Even worse situations occurred in Libya, Syria and Yemen, countries that sink into dramatic and bloody civil wars still in progress. Although the regimes that had governed those countries with iron fist, such as those of Muammar Muhammad Abu Minar Gaddafi in Libya, Ali Abdullah Saleh in Yemen and Bashar al-Assad in Syria, were overturned for decades, the three countries are literally imploded by creating as many “geopolitical black holes” that the international community has not yet managed to stabilize.
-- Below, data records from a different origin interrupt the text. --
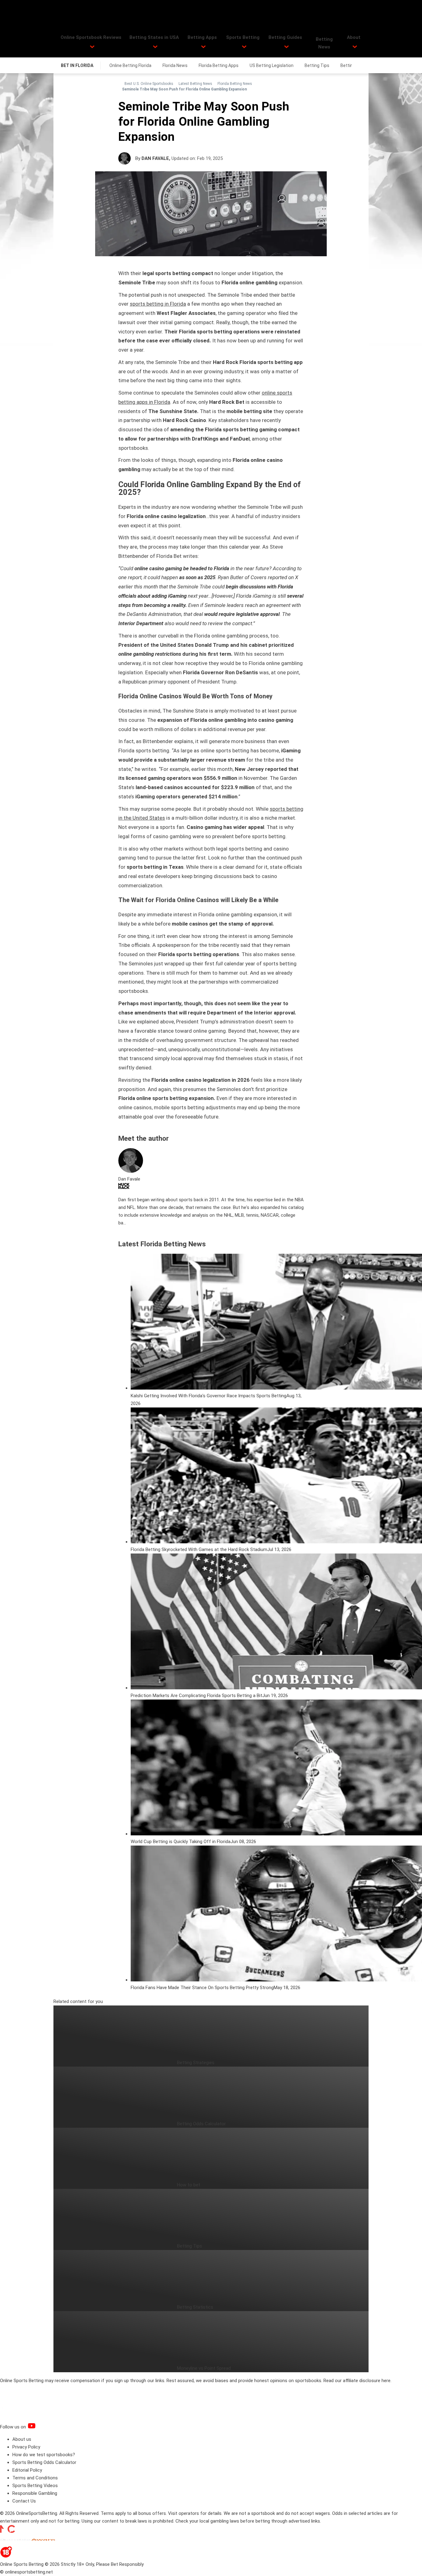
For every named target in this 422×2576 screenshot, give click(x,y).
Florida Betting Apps (218, 65)
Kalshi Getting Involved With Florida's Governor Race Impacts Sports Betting (208, 1396)
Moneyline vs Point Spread (204, 2368)
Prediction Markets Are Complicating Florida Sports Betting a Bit (196, 1695)
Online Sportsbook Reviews (91, 37)
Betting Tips (317, 65)
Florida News (175, 65)
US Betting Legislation (271, 65)
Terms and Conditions (35, 2478)
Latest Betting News (195, 84)
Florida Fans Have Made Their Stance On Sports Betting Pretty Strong (202, 1987)
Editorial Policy (27, 2470)
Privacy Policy (26, 2447)
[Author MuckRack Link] (123, 1187)
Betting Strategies (195, 2062)
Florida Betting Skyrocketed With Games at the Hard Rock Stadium (199, 1549)
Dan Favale (155, 158)
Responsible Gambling (34, 2493)
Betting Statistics (195, 2307)
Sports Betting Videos (35, 2485)
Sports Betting (243, 37)
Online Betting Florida (130, 65)
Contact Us (24, 2501)
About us (21, 2439)
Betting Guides (285, 37)
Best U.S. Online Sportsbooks (148, 84)
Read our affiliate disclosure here (356, 2380)
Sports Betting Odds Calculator (44, 2462)
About (354, 37)
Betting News (324, 43)
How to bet (188, 2185)
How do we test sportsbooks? (43, 2454)
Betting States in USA (154, 37)
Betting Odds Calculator (201, 2123)
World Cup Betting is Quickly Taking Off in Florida (180, 1841)
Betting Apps (202, 37)
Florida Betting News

The end, or the decrease, of progressive inspiration protests and the subsequent degeneration of civil wars even led to the coinage of the term “Arab winter” to describe the events following 2012.
The legacy of the Arab spring
Making the necessary premise that in reality the Arab spring has not yet ended and that only when this historical season has really ended in all respects will it be possible to analyze it in the round, what we can say limited to the period between 2010 and 2025 is that the three lusters just ended have been a period full of lights and shadows, but with a clear prevalence of the latter.
The Arab Spring has gone through the entire territory of the “Great Middle East enlarged” as an unstoppable tsunami, helping to cause the fall of authoritarian regimes, inheritance of the past, but while creating a void of power that has been filled now by the rise of old and new political subjects inspired by the ideology of extremist and militant Islamic integralism, such as Ha’yat Tahrir Al-Siria and the still more heinous and famous ISIS.
Lastly we can at least say with confidence that to date the Arab Spring has completely failed in an attempt to “bring democracy” to the “Great Middle East enlarged” since even Tunisia, a cot country of the Arab spring has gradually slipped into the grip of a new dictatorial regime, now led by Kais Sieda.